5. Retiro del Estatuto de Refugiado: al ACNUR le preocupa
que los estados puedan inclinarse por el retiro del estatuto de
refugiado a individuos basándose en la presunción
de que puedan ser terroristas debido a su religión, orígen
étnico, nacionalidad o afiliación política.
La regla es que el retiro del estatuto de refugiado sólo
puede proceder por evidencia de fraude o falseamiento de los hechos
que fueron centrales en la decisión. El grupo étnico
o el origen de un refugiado no puede en sí mismo ser causa
de negación o retiro del estatuto de refugiado. Los hechos
son lo que cuentan.
6. Deportación: al ACNUR le preocupa que los gobiernos
puedan inclinarse a deportar a grupos o individuos bajo el supuesto
de que puedan ser terroristas debido a su religión, orígen
étnico, nacionalidad o afiliciacón política.
Si la Convención de 1951 permite la expulsión de
refugiados individuales en términos de seguridad nacional
u orden público, debe hacerse en conformidad con la decisión
alcanzada bajo las garantías procedimentales de la ley.

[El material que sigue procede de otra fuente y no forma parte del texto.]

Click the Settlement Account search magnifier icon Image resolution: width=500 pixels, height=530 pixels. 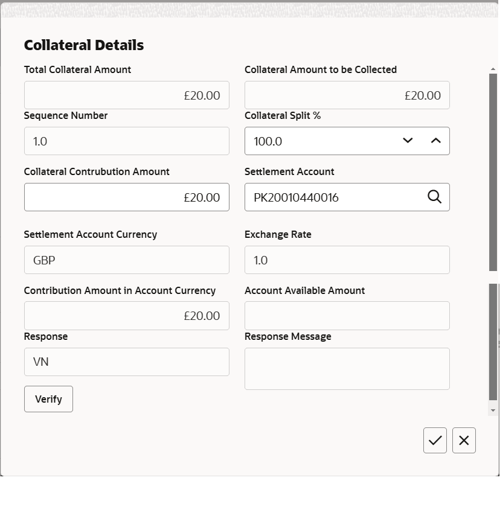pyautogui.click(x=434, y=197)
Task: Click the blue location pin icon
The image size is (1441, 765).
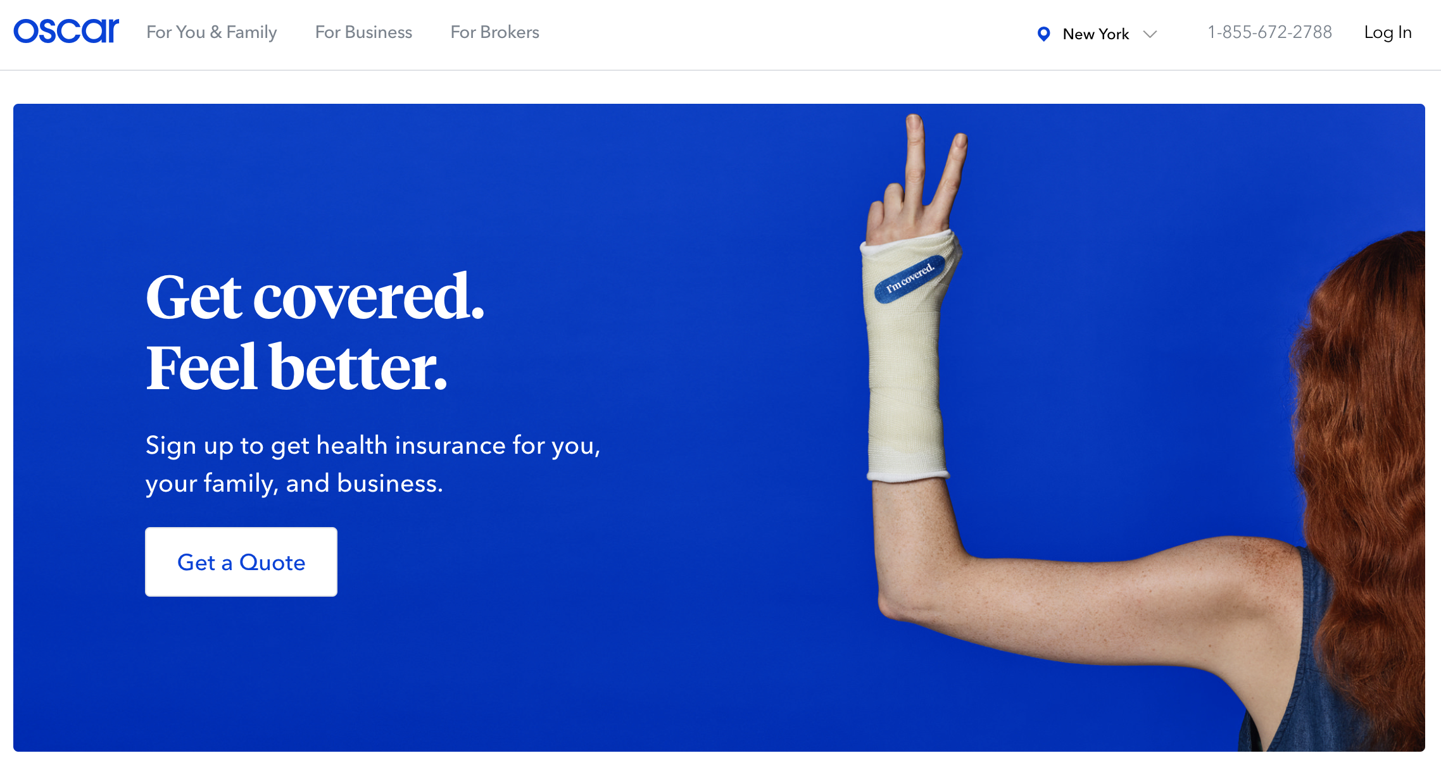Action: (x=1043, y=34)
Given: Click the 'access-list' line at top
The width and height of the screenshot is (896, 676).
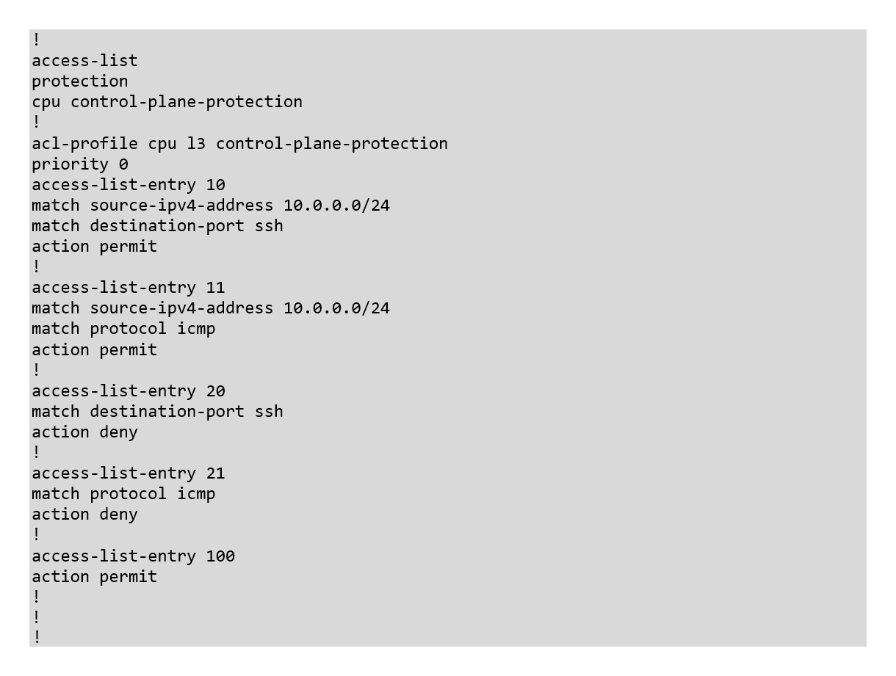Looking at the screenshot, I should point(84,60).
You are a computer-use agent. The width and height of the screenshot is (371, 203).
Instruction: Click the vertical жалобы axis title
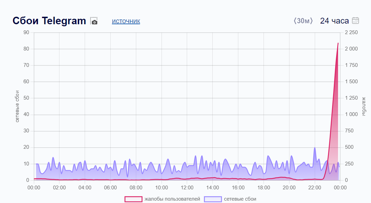tap(363, 106)

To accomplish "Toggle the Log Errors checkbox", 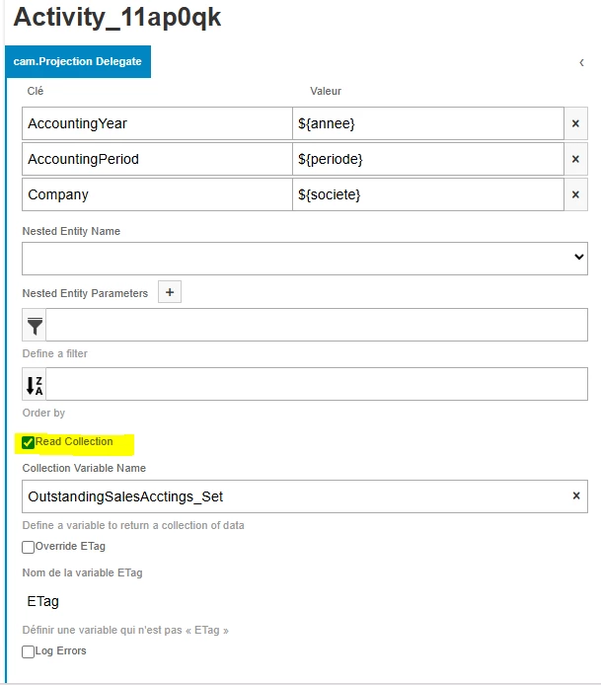I will [x=29, y=651].
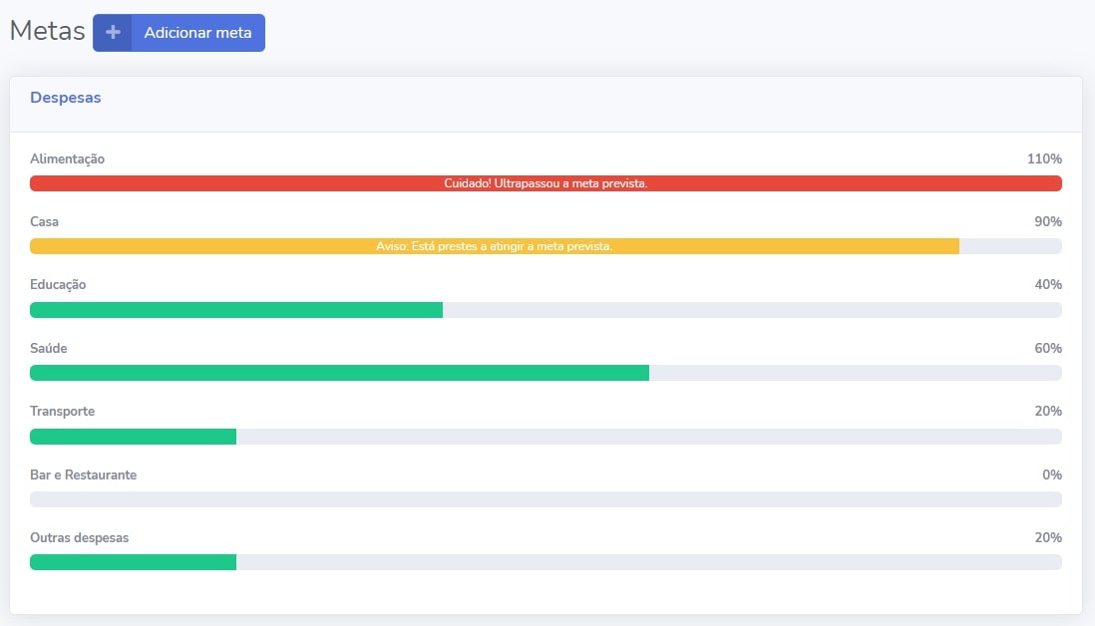Image resolution: width=1095 pixels, height=626 pixels.
Task: Click the green Educação progress bar
Action: click(x=236, y=310)
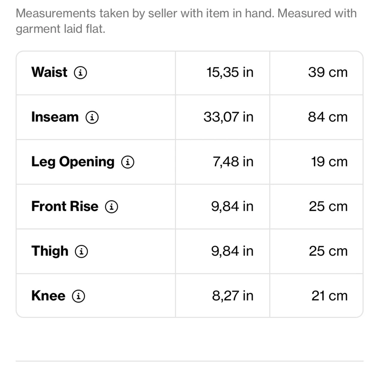Select the 84 cm inseam value

(327, 117)
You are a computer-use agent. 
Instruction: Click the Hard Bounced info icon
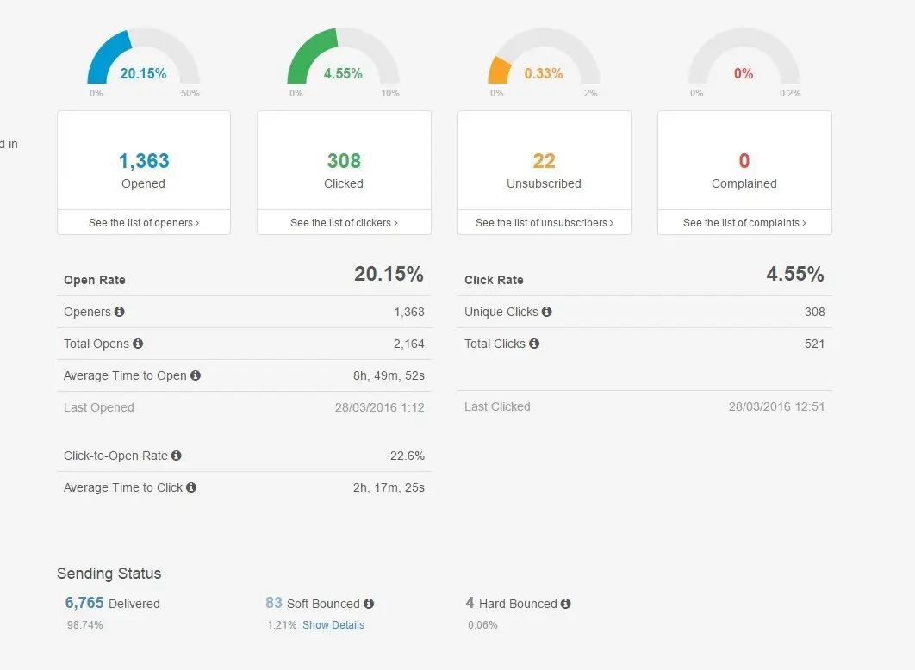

Y éste debe incluir la oportunidad para que el refugiado
presente sus alegatos.
7. Extradición: al ACNUR le preocupa que los estados
puedan inclinarse por una rápida extradición de
grupos o individuos bajo la sospecha de que puedan ser terroristas
basados en su religión, origen étnico, nacionalidad
o afiliación política. La posición del ACNUR
sobre extradición es que ésta debe ser otorgada
solamente basado en las conclusiones de los procesos legales correspondientes,
y donde se señale que la extradición no ha sido
solicitada como un medio de regresar a la persona a un país
con propósitos que representan de hecho persecución
y no enjuiciamiento.
8. Reasentamiento: El reasentamiento a terceros países
es una de las tres principales soluciones duraderas para los refugiados
(las otras soluciones duraderas son la repatriación voluntaria
al país de origen y la integración al país
de primer asilo). Al ACNUR le preocupa que los estados puedan
inclinarse por no mantener los programas de reasentamiento en
los niveles comprometidos, particularmente para ciertos grupos
étnicos o nacionalidades. En lo que le concierne al ACNUR,
el reasentamiento sigue siendo imperativo. Esto es especialmente
cierto para algunos refugiados vulnerables provenientes de países
como Afganistán, donde las mujeres en particular pueden
estar en riesgo. La continuación en el apoyo al reasentamiento
es vital. El ACNUR se encuentra trabajando para diversificar el
número de países de reasentamiento.
9. Resolución 1373 del Consejo de Seguridad de las
Naciones Unidas: La Resolución 1373 del Consejo de
Seguridad fue adoptada el 28 de septiembre de 2001. Entre otras
cosas, llama a los estados a trabajar conjuntamente exhortando
a prevenir y suprimir los actos terroristas y complementar la
cooperación internacional al tomar medidas nacionales adicionales.
La Resolución 1373, si se interpreta y aplica de manera
apropiada, va de acuerdo con los principios de la legislación
internacional de refugiados. Pero debe tenerse cuidado con su
aplicación para asegurar que a los solicitantes de refugio
y refugiados de buena fe no les sea negados sus derechos básicos
bajo la justificación de la necesidad de tomar medidas
anti-terroristas.
10. Borrador de la Convención Global contra el Terrorismo:
El ACNUR podría recibir con gusto el desarrollo y la rápida
adopción de la Convención Global contra el terrorismo.
Pero ésta no debe otorgar fuerza legal a vínculos
injustificados entre solicitantes de refugio y/o refugiados, y
terroristas. Tampoco debe interpretarse como si la Convención
de 1951 sobre Refugiados fuera inadecuada para la exclusión
de terroristas del estatuto de refugiado, o que de alguna manera
ofrece un santuario para terroristas.